Abram’s gut reaction was to say, “but I don’t have any children”. God could have replied, “you will have a child,” but that’s not the way he handled it. Abram must have been inside the tent, because the text says that God took him outside and had him look up to the stars. While Abram was gazing up at this magnificent sky, God told him that his children would be as numerous as the stars. What an emotional experience! From then on, all Abram had to do was to look up at the night sky to remember God’s promise. God gave Abraham something tangible with which to associate his faith. And Abram believed.
It didn’t stop there. The process continued. God promised Abram the land, and Abram answered “how am I to know”. Is that strange? Moses asked for a sign. Gideon asked for a sign. Personally, I think that God sees faith, science, and emotions as linked, and our mistake is to try to separate them. Abram asked for reasons to believe, which is honest, scientific enquiry. God did not respond with proof or philosophy but with clear revelation set in an emotional personal experience.

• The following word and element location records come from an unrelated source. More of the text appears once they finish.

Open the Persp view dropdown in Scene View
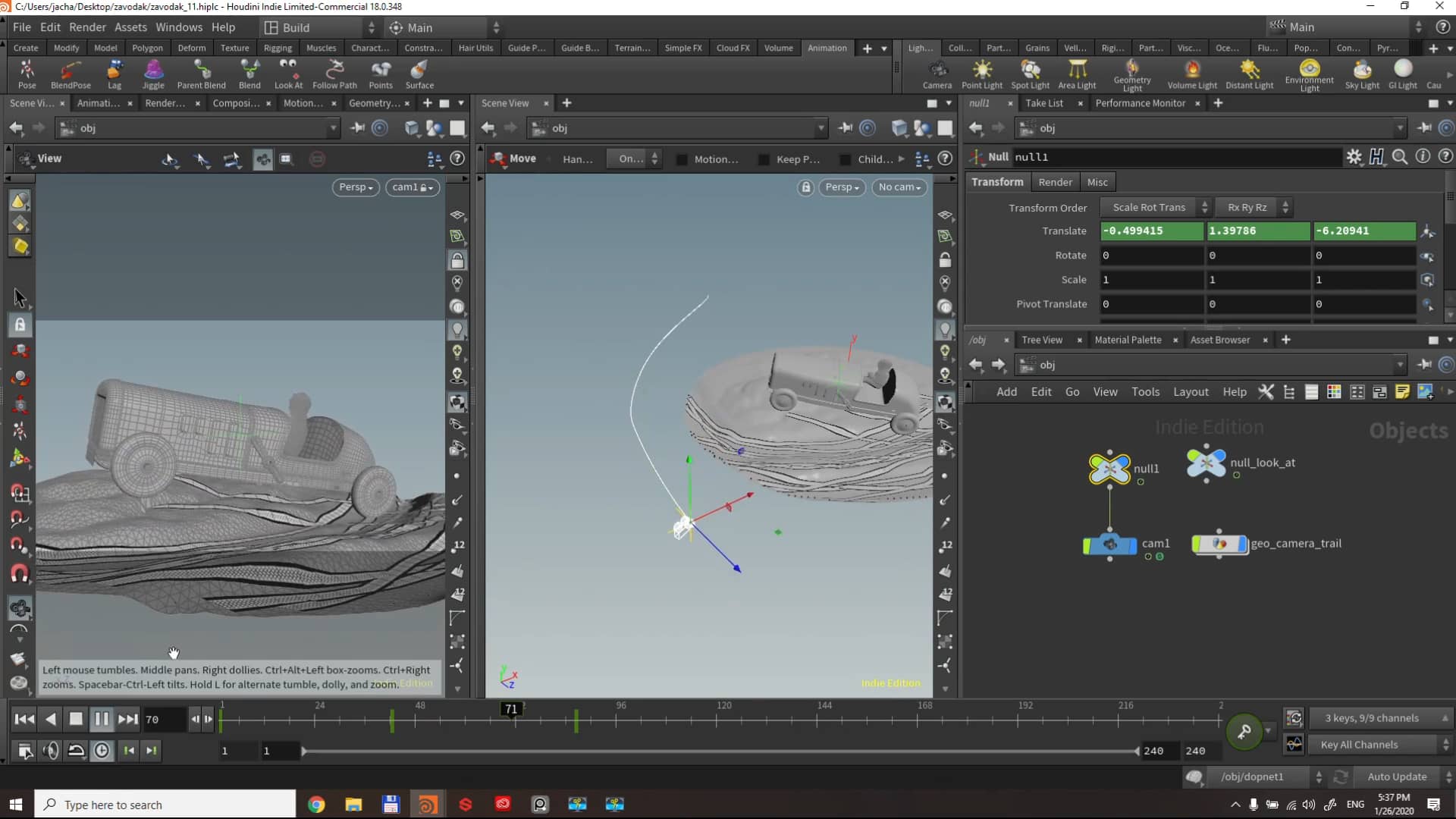This screenshot has height=819, width=1456. (x=842, y=187)

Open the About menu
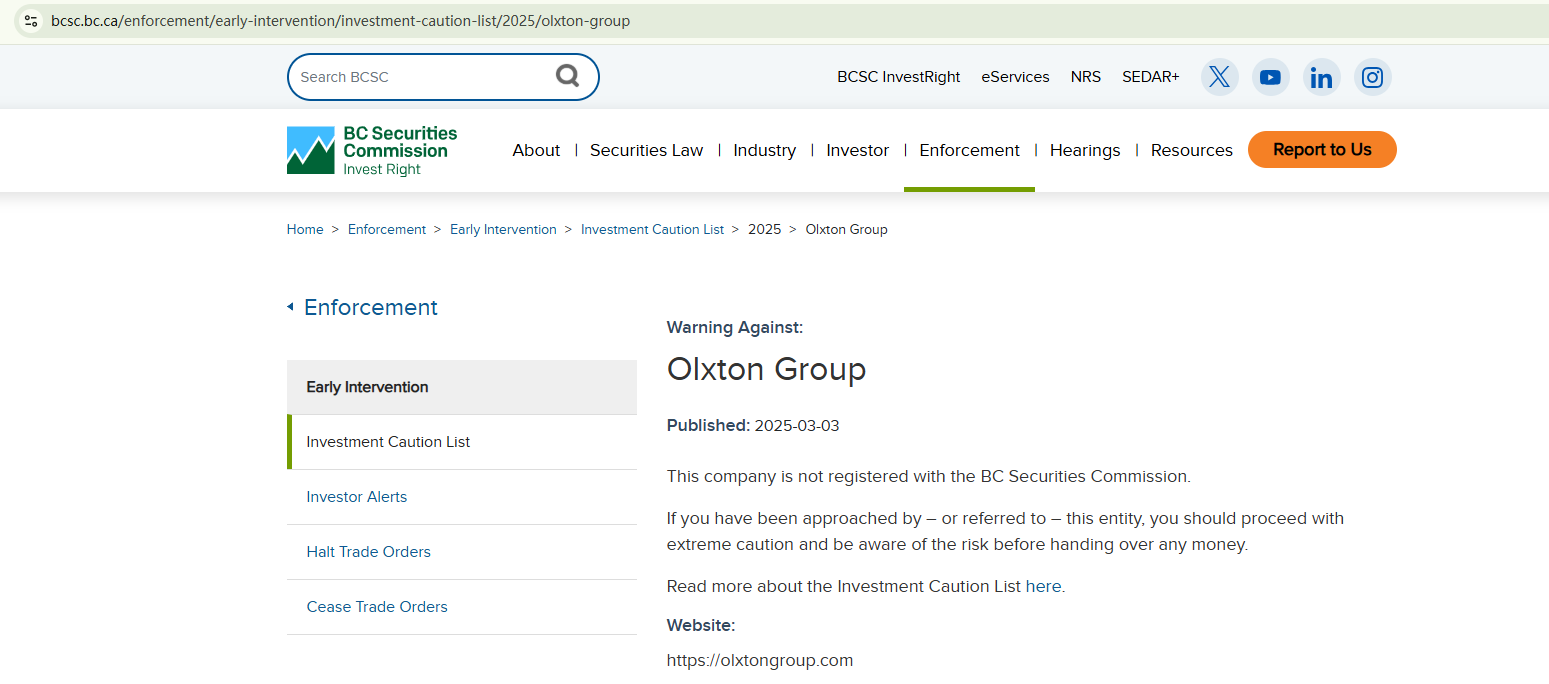(536, 150)
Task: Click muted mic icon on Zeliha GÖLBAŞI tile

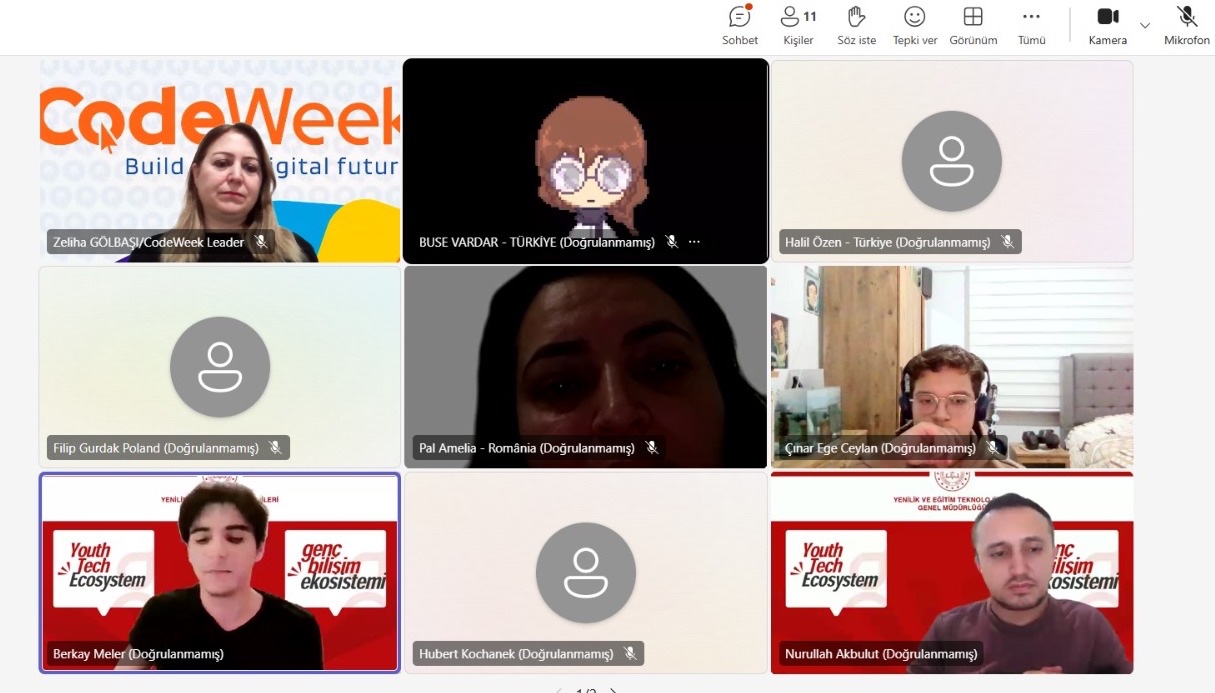Action: (x=261, y=242)
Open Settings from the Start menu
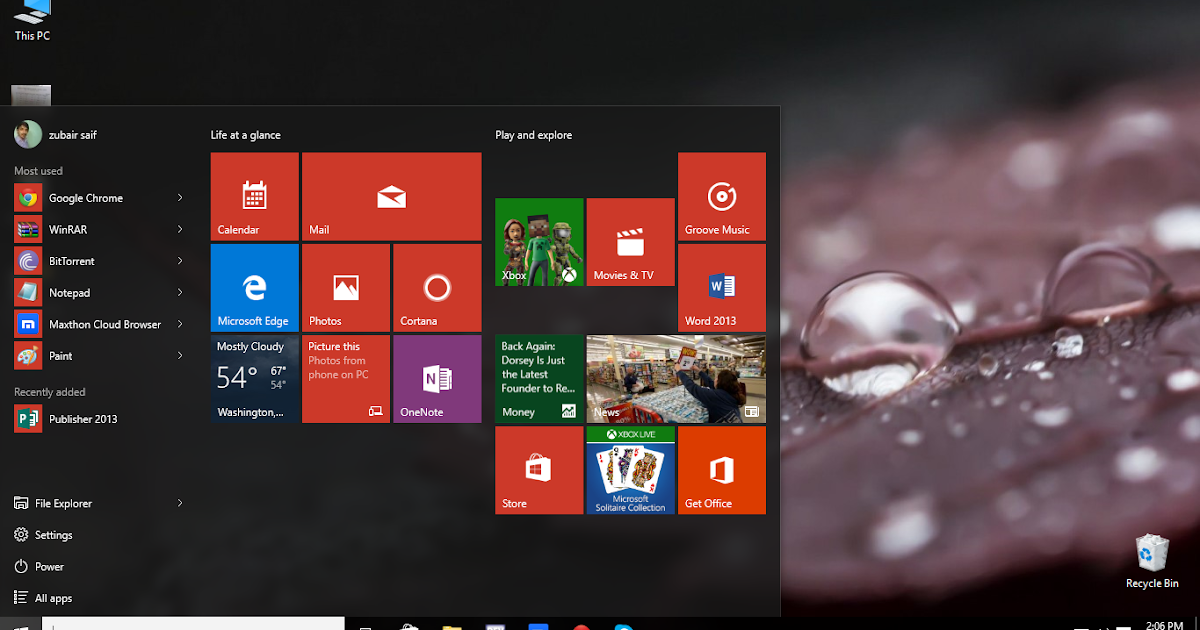 click(x=55, y=534)
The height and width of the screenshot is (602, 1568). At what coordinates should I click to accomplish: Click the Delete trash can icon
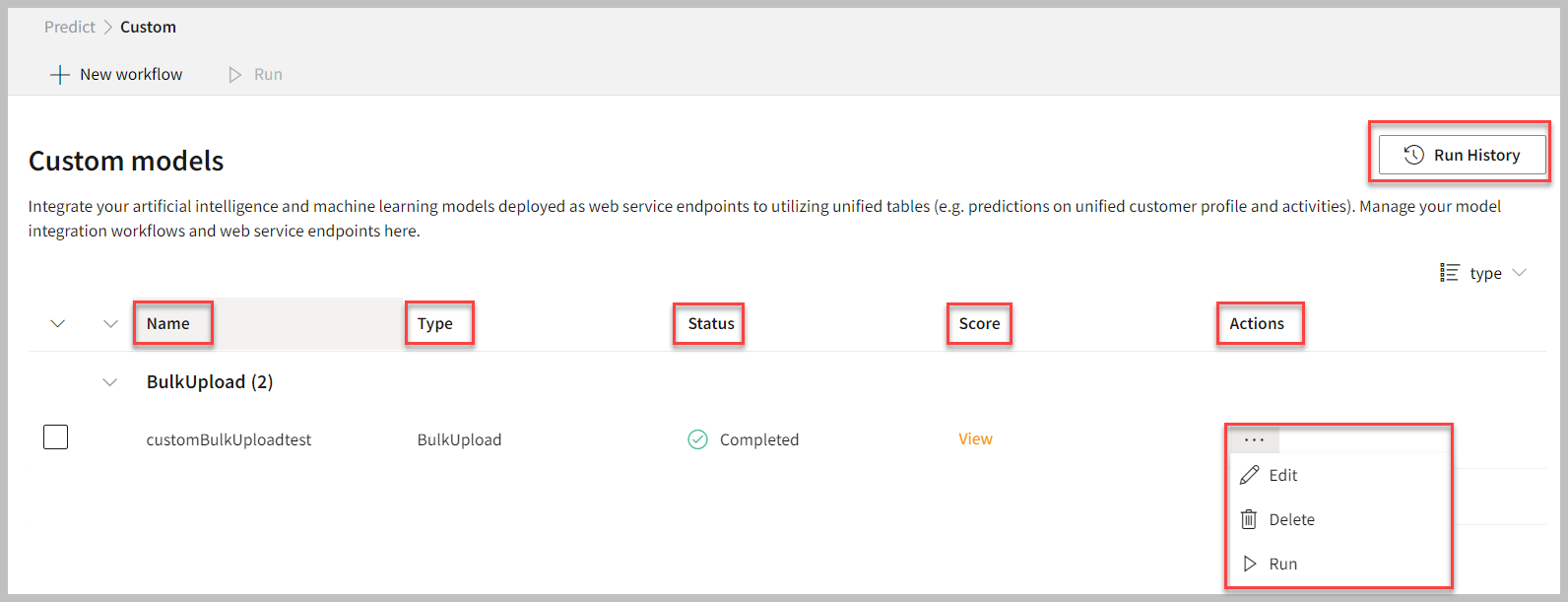[1249, 519]
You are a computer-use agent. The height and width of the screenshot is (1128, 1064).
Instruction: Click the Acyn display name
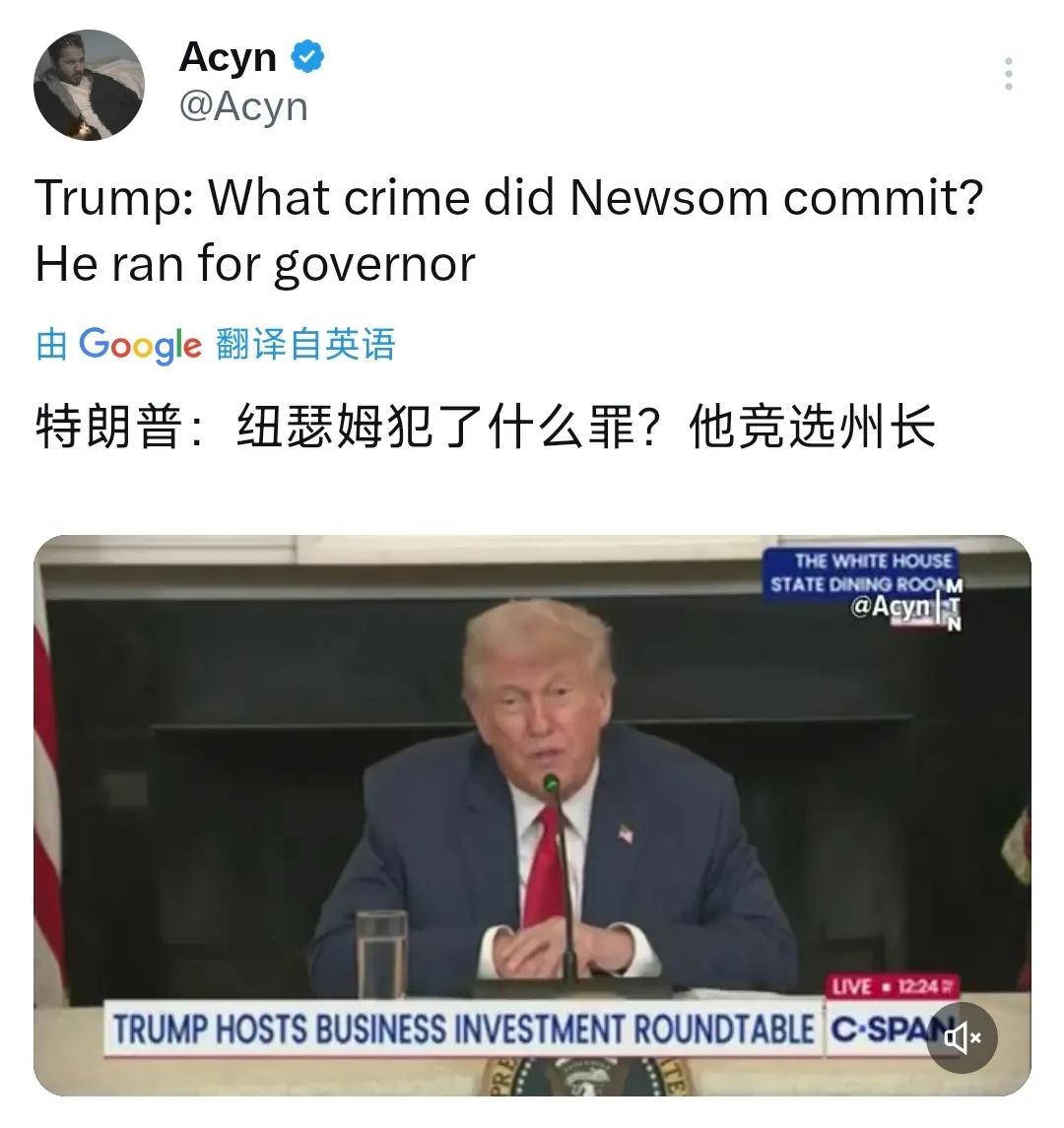tap(228, 57)
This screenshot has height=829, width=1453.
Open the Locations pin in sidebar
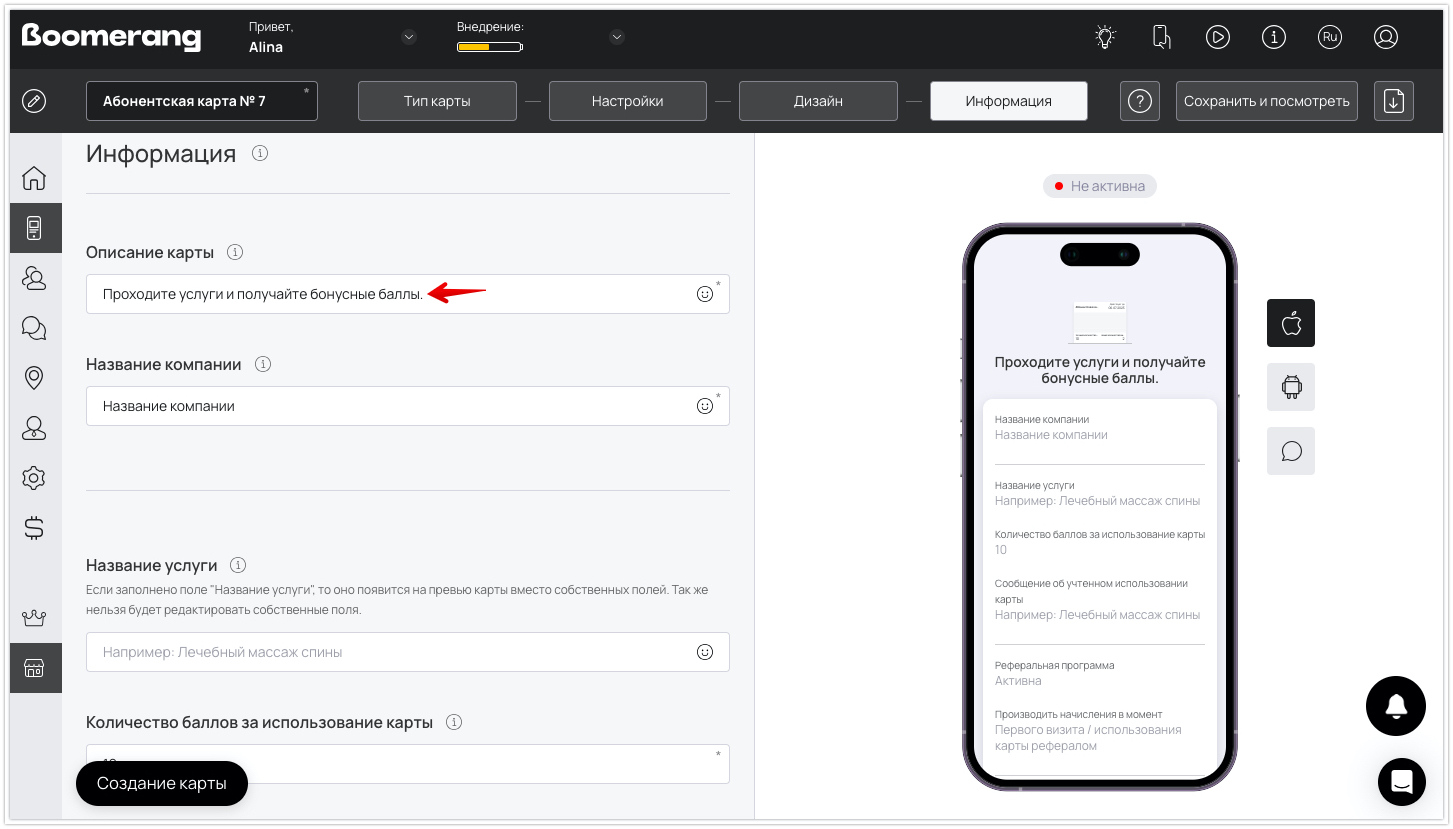tap(34, 378)
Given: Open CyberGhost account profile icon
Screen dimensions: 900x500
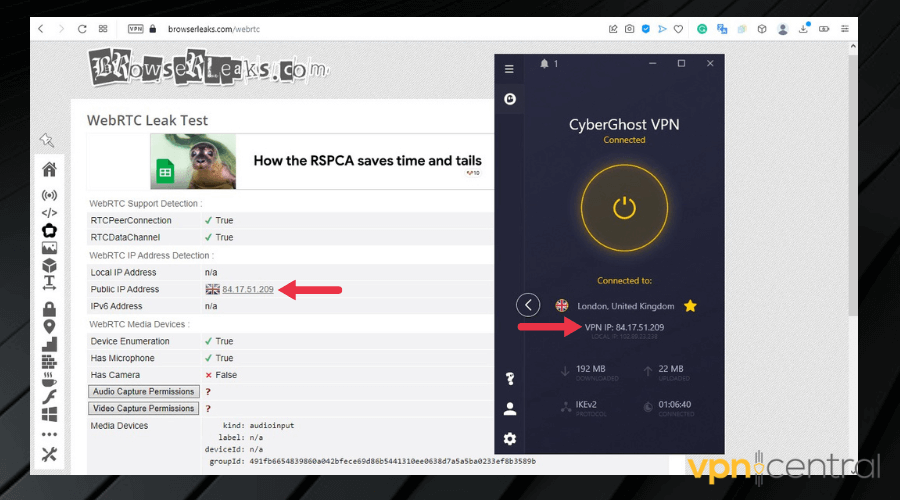Looking at the screenshot, I should [510, 408].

They performed a ceremony, like a marriage or a business contract. Abram made a path of animal sacrifices and God walk down the path between them. God said, “Know for certain…” and gave details about the future. Abram didn’t just listen and watch. He felt an experience of deep sleep and dread that must have radiated throughout his entire body. The words of God were deeply impressed upon Abram so that it became part of who he was.
Forever, this testimony is rooted in history like a foundation of concrete. We can know God personally. The God of Abram spoke with unmistakably clear words. We know what they were. The God of Abram spoke to a man. He is a personal God. Compare that to all the other nations, such as Egypt and Mesopotamia. We have it on record. Four thousand years ago, at the dawn of history, God gave faith to a man through a personal relationship.